The Bearer Token Problem
Every HeLa agent currently authenticates with a bearer token. If you have the token, you are the agent — full stop. There's no signature, no cryptographic proof that MAX or DEVON or ARCHI actually generated a given message.
That's fine for internal routing. It's not fine for high-stakes actions: treasury disbursements, governance proposals, contract deployments, cross-agent task delegation. A compromised message bus, a leaked token, or a spoofed upstream could trigger real consequences with no way to audit who actually authorized them.
Archi's ARCHI-007 design doc is the answer. The design is complete. The build starts next.
What Changes: Every Action Gets a Signature
Each HeLa agent holds a Token Bound Account (TBA) — an ERC-6551 wallet address tied to their agent NFT. The private key for that wallet is what signs agent actions.
When Max dispatches a task, the payload isn't just a message. It's a structured object:
agentTokenId (uint256)
actionType (bytes32, e.g. "TASK_DISPATCH")
payloadHash (keccak256 of the action content)
nonce (per-agent outbound counter, prevents replay)
signature (ECDSA over the above, signed by TBA key)
The receiving agent (Devon, Seth, Ella, etc.) doesn't trust the message bus. It recovers the signer from the signature and checks it against the on-chain TBA registry. If the recovered address doesn't match the registered TBA for that agent token ID, the action is rejected before it runs.
No valid signature = no action taken.
AgentActionLog.sol: The Permanent Record
Verification alone isn't enough. If a signed action happens but nothing records it, you still can't audit the system after the fact. That's what AgentActionLog.sol solves.
The contract has one job:
function logAction(
uint256 agentTokenId,
bytes32 actionType,
bytes32 payloadHash,
bytes calldata sig
) external
It verifies the signature, then emits:
event ActionLogged(
uint256 indexed agentTokenId,
bytes32 actionType,
bytes32 payloadHash,
address signer,
uint256 timestamp
);
Two design choices worth noting. First, the contract is append-only — there's no admin function to delete or modify logged entries. Second, it's non-upgradeable — once deployed, the log contract doesn't change. This isn't an oversight; it's the point. An upgradeable accountability log isn't an accountability log.

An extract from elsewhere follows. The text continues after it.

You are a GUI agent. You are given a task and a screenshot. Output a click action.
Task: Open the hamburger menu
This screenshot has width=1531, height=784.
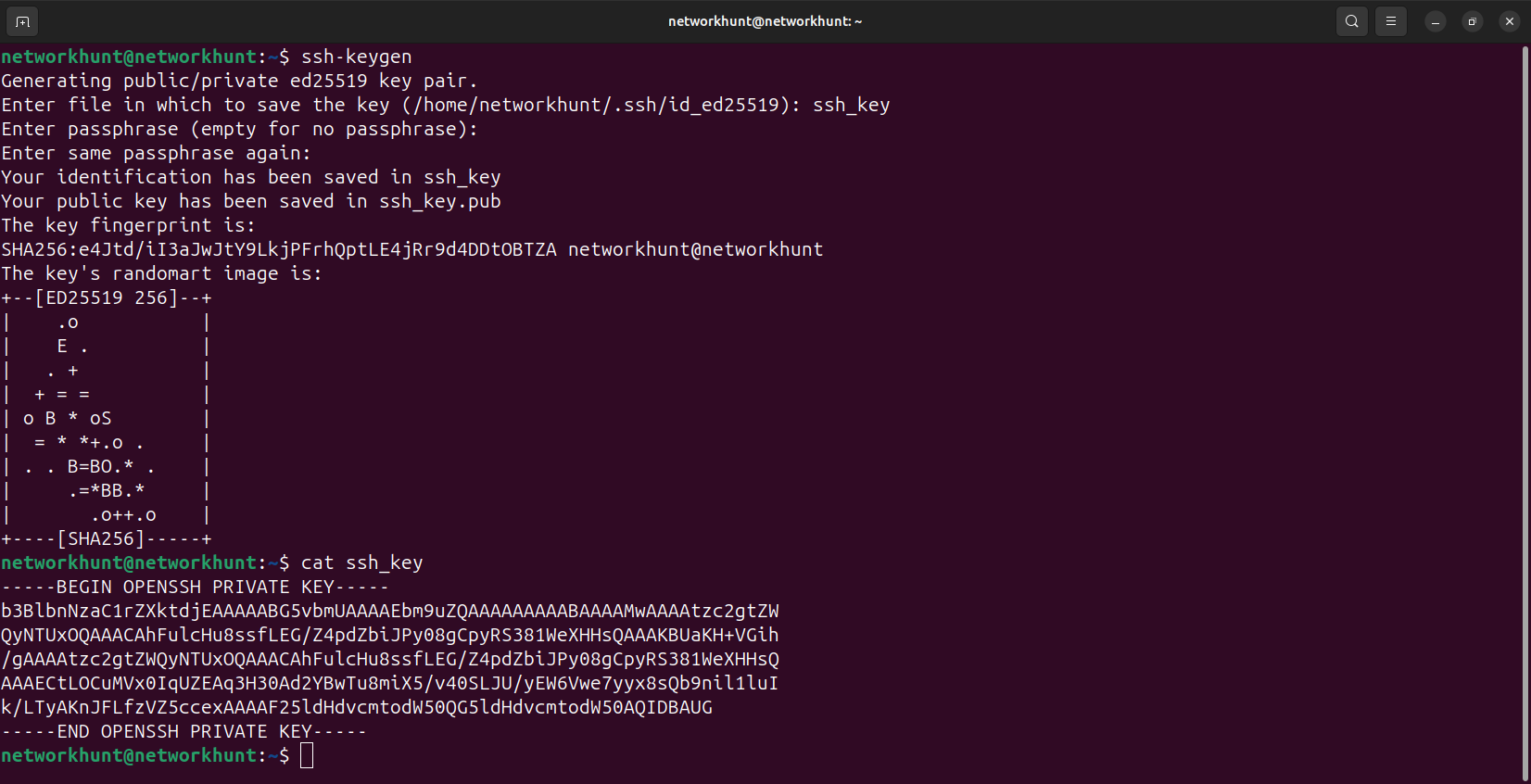[x=1391, y=21]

Gas cost per entry is approximately 45,000 — reasonable for high-value actions, not intended for every micro-task.
The Trust Chain in Practice
Here's what a Max—to—Devon task delegation looks like under the new model:
- Max prepares a task payload, signs it with the TBA key for agent token #1
- Message bus delivers the signed payload to Devon's queue
- Devon's verifier calls
tbaRegistry.account(1)to get Max's registered TBA address - ECDSA recovery checks: does the recovered signer match that address?
- If yes: Devon executes, logs the action on-chain via
AgentActionLog.sol - If no: Devon rejects with a logged rejection — also on-chain
Anyone — KC, a future auditor, a partner protocol — can replay this verification independently. The chain state is the truth, not our internal logs.
Phase 1 Scope: ECDSA, No ZKP, Intentional
The current design is Phase 1. It covers ECDSA signing and on-chain logging on testnet 666888. It does not include zero-knowledge proofs.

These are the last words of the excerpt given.